#### EXTRACTED ENTRIES ####

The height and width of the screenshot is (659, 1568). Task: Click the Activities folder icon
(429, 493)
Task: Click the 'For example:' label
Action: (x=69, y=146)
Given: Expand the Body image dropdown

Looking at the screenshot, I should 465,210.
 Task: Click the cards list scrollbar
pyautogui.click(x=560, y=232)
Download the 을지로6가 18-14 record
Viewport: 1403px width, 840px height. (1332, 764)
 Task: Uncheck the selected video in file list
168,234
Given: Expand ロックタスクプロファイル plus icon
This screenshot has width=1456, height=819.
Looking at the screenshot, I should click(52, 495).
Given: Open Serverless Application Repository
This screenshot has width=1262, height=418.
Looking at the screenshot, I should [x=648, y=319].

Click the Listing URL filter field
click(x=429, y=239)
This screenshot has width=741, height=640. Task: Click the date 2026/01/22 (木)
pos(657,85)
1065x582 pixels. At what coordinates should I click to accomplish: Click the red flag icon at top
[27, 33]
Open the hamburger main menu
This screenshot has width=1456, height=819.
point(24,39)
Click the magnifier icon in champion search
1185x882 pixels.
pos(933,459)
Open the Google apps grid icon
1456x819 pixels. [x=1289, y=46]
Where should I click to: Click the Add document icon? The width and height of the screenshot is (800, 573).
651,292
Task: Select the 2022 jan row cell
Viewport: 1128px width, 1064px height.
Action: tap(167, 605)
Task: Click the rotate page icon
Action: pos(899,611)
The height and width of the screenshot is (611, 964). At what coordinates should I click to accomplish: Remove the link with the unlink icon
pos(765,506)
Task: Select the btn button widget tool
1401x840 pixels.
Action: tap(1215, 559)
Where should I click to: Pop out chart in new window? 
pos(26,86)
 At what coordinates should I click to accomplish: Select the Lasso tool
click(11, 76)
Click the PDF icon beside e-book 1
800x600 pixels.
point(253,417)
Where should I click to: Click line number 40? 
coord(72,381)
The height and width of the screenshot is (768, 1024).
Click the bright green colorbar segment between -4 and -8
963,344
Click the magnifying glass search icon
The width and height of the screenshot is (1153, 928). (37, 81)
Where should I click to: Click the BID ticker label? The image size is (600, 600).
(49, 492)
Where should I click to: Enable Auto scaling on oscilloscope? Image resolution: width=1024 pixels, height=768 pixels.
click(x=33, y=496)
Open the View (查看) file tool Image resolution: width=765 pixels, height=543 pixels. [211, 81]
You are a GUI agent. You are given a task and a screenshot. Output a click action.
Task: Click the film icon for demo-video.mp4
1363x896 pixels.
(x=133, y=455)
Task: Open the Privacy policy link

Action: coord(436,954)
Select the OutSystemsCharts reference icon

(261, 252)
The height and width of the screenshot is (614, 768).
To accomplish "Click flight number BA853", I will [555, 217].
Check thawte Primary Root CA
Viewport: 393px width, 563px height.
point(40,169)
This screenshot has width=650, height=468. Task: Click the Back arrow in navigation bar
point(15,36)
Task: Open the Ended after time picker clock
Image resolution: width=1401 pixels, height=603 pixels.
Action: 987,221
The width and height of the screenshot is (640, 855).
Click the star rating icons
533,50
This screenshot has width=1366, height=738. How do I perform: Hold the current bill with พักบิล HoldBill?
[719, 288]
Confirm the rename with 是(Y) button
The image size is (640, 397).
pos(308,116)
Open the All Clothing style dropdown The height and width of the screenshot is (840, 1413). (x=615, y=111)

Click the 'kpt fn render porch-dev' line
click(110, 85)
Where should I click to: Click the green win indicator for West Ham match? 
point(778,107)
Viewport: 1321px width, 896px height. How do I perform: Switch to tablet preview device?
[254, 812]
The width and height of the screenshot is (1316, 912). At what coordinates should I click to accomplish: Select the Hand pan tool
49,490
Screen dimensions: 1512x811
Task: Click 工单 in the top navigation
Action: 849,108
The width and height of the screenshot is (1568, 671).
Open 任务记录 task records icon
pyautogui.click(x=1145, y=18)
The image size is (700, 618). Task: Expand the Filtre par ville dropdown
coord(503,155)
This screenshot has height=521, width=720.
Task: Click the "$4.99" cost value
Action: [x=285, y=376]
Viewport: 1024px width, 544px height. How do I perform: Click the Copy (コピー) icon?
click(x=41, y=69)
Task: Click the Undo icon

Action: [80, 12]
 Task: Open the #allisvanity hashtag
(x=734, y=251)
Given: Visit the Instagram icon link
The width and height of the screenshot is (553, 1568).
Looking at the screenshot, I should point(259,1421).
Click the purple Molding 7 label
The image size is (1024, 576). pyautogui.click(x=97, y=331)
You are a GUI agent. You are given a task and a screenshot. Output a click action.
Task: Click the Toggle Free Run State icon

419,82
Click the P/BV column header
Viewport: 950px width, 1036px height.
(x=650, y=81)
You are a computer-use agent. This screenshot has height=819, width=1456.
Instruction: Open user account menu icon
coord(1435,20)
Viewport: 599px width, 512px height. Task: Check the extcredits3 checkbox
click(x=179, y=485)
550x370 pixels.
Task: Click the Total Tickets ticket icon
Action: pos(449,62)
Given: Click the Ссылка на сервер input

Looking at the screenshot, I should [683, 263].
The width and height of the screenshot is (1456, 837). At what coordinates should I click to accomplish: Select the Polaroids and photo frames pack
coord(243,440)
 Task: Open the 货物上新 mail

####

* **THE REQUEST**: Rewrite all of the material above, replacing "At what coordinates should I click to accomplish" with "Which point should I click to carry out" and leaving everything else the same.

* **ANSWER FOR THIS EXERCISE**:
The height and width of the screenshot is (659, 1568). Task: Click the Activities folder icon
(429, 493)
Task: Click the 'For example:' label
Action: (x=69, y=146)
Given: Expand the Body image dropdown

Looking at the screenshot, I should 465,210.
 Task: Click the cards list scrollbar
pyautogui.click(x=560, y=232)
Download the 을지로6가 18-14 record
Viewport: 1403px width, 840px height. (1332, 764)
 Task: Uncheck the selected video in file list
168,234
Given: Expand ロックタスクプロファイル plus icon
This screenshot has width=1456, height=819.
Looking at the screenshot, I should click(52, 495).
Given: Open Serverless Application Repository
This screenshot has width=1262, height=418.
Looking at the screenshot, I should [x=648, y=319].

Click the Listing URL filter field
click(x=429, y=239)
This screenshot has width=741, height=640. Task: Click the date 2026/01/22 (木)
pos(657,85)
1065x582 pixels. Which point should I click to carry out: Click the red flag icon at top
[27, 33]
Open the hamburger main menu
This screenshot has width=1456, height=819.
point(24,39)
Click the magnifier icon in champion search
1185x882 pixels.
pos(933,459)
Open the Google apps grid icon
1456x819 pixels. [x=1289, y=46]
Where should I click to: Click the Add document icon? The width and height of the screenshot is (800, 573).
651,292
Task: Select the 2022 jan row cell
Viewport: 1128px width, 1064px height.
Action: tap(167, 605)
Task: Click the rotate page icon
Action: pos(899,611)
The height and width of the screenshot is (611, 964). Which point should I click to carry out: Remove the link with the unlink icon
pos(765,506)
Task: Select the btn button widget tool
1401x840 pixels.
Action: tap(1215, 559)
Where should I click to: Pop out chart in new window? 
pos(26,86)
 Which point should I click to carry out: Select the Lasso tool
click(11, 76)
Click the PDF icon beside e-book 1
800x600 pixels.
point(253,417)
Where should I click to: Click line number 40? 
coord(72,381)
The height and width of the screenshot is (768, 1024).
Click the bright green colorbar segment between -4 and -8
963,344
Click the magnifying glass search icon
The width and height of the screenshot is (1153, 928). (37, 81)
Where should I click to: Click the BID ticker label? The image size is (600, 600).
(49, 492)
Where should I click to: Enable Auto scaling on oscilloscope? Image resolution: width=1024 pixels, height=768 pixels.
click(x=33, y=496)
Open the View (查看) file tool Image resolution: width=765 pixels, height=543 pixels. [211, 81]
You are a GUI agent. You are given a task and a screenshot. Output a click action.
Task: Click the film icon for demo-video.mp4
1363x896 pixels.
(x=133, y=455)
Task: Open the Privacy policy link

Action: coord(436,954)
Select the OutSystemsCharts reference icon

(261, 252)
The height and width of the screenshot is (614, 768).
To accomplish "Click flight number BA853", I will [555, 217].
Check thawte Primary Root CA
Viewport: 393px width, 563px height.
point(40,169)
This screenshot has width=650, height=468. Task: Click the Back arrow in navigation bar
point(15,36)
Task: Open the Ended after time picker clock
Image resolution: width=1401 pixels, height=603 pixels.
Action: 987,221
The width and height of the screenshot is (640, 855).
Click the star rating icons
533,50
This screenshot has width=1366, height=738. How do I perform: Hold the current bill with พักบิล HoldBill?
[719, 288]
Confirm the rename with 是(Y) button
The image size is (640, 397).
pos(308,116)
Open the All Clothing style dropdown The height and width of the screenshot is (840, 1413). (x=615, y=111)

Click the 'kpt fn render porch-dev' line
click(110, 85)
Where should I click to: Click the green win indicator for West Ham match? 
point(778,107)
Viewport: 1321px width, 896px height. How do I perform: Switch to tablet preview device?
[254, 812]
The width and height of the screenshot is (1316, 912). Which point should I click to carry out: Select the Hand pan tool
49,490
Screen dimensions: 1512x811
Task: Click 工单 in the top navigation
Action: 849,108
The width and height of the screenshot is (1568, 671).
Open 任务记录 task records icon
pyautogui.click(x=1145, y=18)
The image size is (700, 618). Task: Expand the Filtre par ville dropdown
coord(503,155)
This screenshot has height=521, width=720.
Task: Click the "$4.99" cost value
Action: [x=285, y=376]
Viewport: 1024px width, 544px height. How do I perform: Click the Copy (コピー) icon?
click(x=41, y=69)
Task: Click the Undo icon

Action: [80, 12]
 Task: Open the #allisvanity hashtag
(x=734, y=251)
Given: Visit the Instagram icon link
The width and height of the screenshot is (553, 1568).
Looking at the screenshot, I should point(259,1421).
Click the purple Molding 7 label
The image size is (1024, 576). pyautogui.click(x=97, y=331)
You are a GUI agent. You are given a task and a screenshot. Output a click action.
Task: Click the Toggle Free Run State icon

419,82
Click the P/BV column header
Viewport: 950px width, 1036px height.
(x=650, y=81)
You are a computer-use agent. This screenshot has height=819, width=1456.
Instruction: Open user account menu icon
coord(1435,20)
Viewport: 599px width, 512px height. Task: Check the extcredits3 checkbox
click(x=179, y=485)
550x370 pixels.
Task: Click the Total Tickets ticket icon
Action: pos(449,62)
Given: Click the Ссылка на сервер input

Looking at the screenshot, I should [683, 263].
The width and height of the screenshot is (1456, 837). Which point should I click to carry out: Select the Polaroids and photo frames pack
coord(243,440)
 Task: Open the 货物上新 mail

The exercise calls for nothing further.